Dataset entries
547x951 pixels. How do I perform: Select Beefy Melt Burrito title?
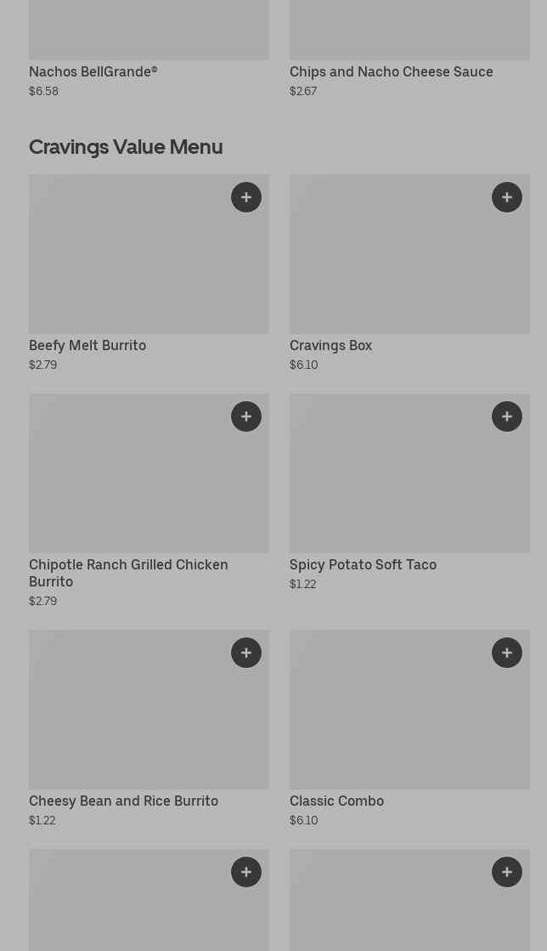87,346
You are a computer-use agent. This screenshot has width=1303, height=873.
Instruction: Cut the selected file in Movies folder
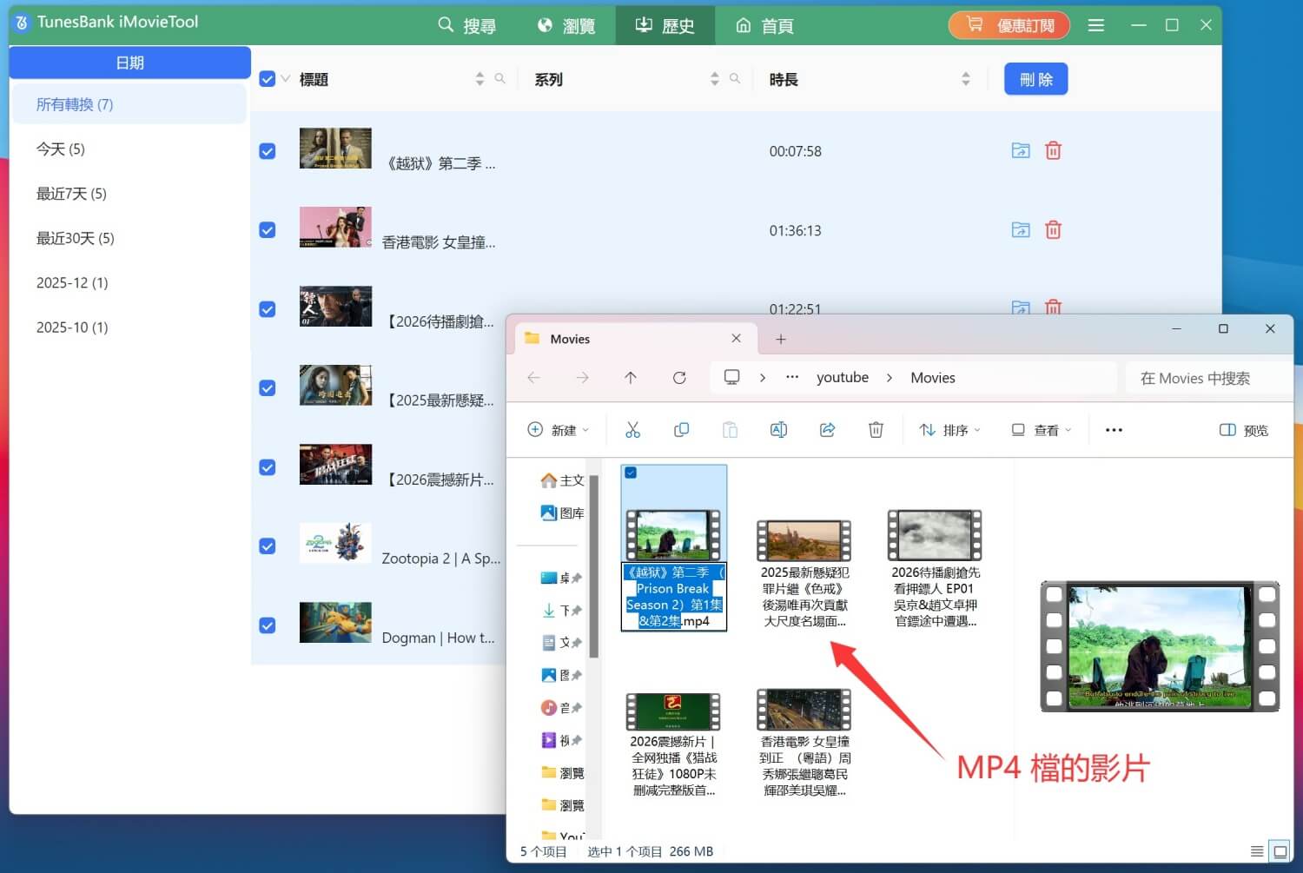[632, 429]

---

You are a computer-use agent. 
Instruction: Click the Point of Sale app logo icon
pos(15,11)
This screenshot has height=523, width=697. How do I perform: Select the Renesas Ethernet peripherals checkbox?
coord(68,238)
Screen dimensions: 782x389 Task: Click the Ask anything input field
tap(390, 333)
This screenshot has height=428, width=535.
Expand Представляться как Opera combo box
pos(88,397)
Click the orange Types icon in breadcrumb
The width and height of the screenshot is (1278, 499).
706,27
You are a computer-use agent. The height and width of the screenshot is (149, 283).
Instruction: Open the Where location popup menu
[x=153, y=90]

- **PROBLEM**: Copy out each line in the preceding records that contains "agent".

- **RESULT**:
You are a computer-use agent. This screenshot has width=1303, height=873.
You are a computer-use agent. 
You are a computer-use agent. The height and width of the screenshot is (149, 283).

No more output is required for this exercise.